1. The problem statement, all variables and given/known data
Solve the linear system of equations:
$ax+by+z=1$
$x+aby+z=b$
$x+by+az=1$
for $a,b\in\mathbb R$
and plot equations and solutions in cases where the system is consistent.
2. Relevant equations
-Cramer's rule
-Kronecker-Capelli's theorem

3. The attempt at a solution
Using Cramer's rule, we find the determinant of the system and determinant for each variable:
$D=b(a-1)^2(a+2)$
$D_x=b(a-b)(a-1)$
$D_y=(a-1)(ab+b-2)$
$D_z=b(a-1)(a-b)$

For $b\neq 0 \land a\neq 1\land a\neq -2\Rightarrow D\neq 0$ system has unique solution:
$(x,y,z)=\left(\frac{a-b}{(a-1)(a+2)},\frac{ab+b-2}{b(a-1)},\frac{a-b}{(a-1)(a+2)}\right)$.

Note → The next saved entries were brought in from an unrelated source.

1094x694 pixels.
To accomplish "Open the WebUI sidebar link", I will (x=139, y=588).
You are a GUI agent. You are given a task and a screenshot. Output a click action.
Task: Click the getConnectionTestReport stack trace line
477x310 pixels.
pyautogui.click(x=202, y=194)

How to plot the equations with intersection (point) in this case?

Second case, $a=1$.
Solvind the system using Kronecker-Capelli's theorem gives:
$b=1\Rightarrow$ infinitely many solutions.
$b\neq 1\Rightarrow$ the system is inconsistent.
This gives $(x,y,z)=(1-y-z,y,z)$.

How to plot the equations with intersection (line) in this case?

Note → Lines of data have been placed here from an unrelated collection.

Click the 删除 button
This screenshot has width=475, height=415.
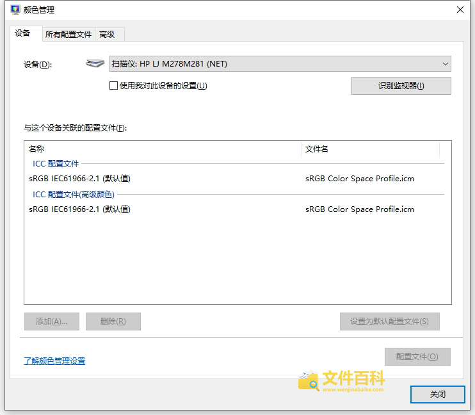(113, 321)
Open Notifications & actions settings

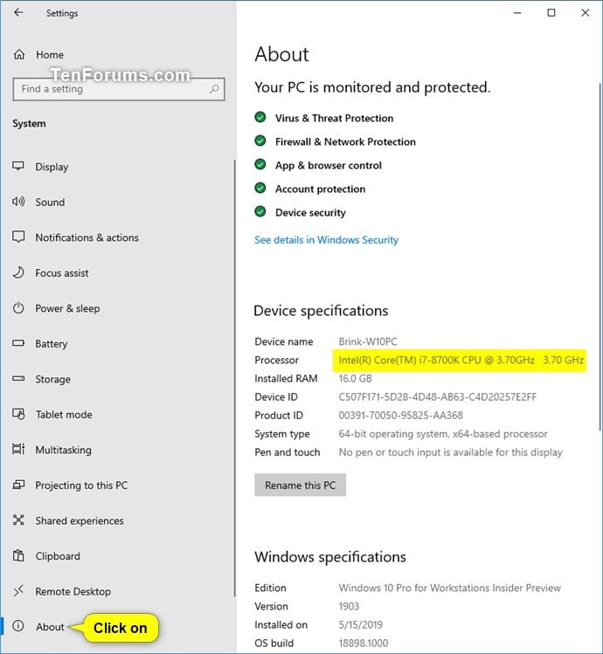(87, 238)
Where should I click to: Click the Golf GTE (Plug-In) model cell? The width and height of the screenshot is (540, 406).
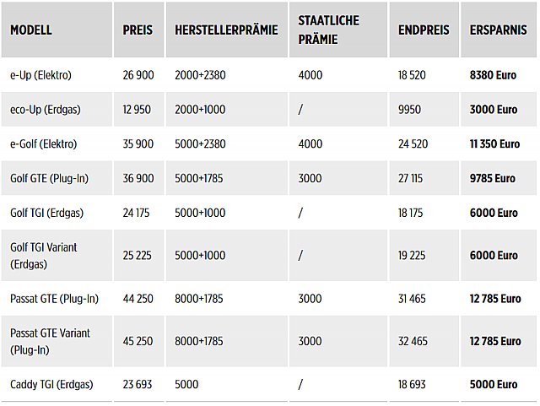[49, 178]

Third case, $a=b=-2\Rightarrow$ infinitely many solutions.
$(x,y,z)=\left(z,\frac{-z-1}{2},z\right)$.

How to plot the equations with intersection (line) in this case?

2. Mar 9, 2016

### geoffrey159

I didn't check the correctness of your result, but assuming all is right :

If it has a unique solution, so it's a point.

That means that the solution verifies $x+ y + z - 1 = 0$ when $x,y,z$ describe $\mathbb{R}^3$.
It's a plane passing through (1,0,0), (0,1,0), and (0,0,1).

We already discussed that in length yesterday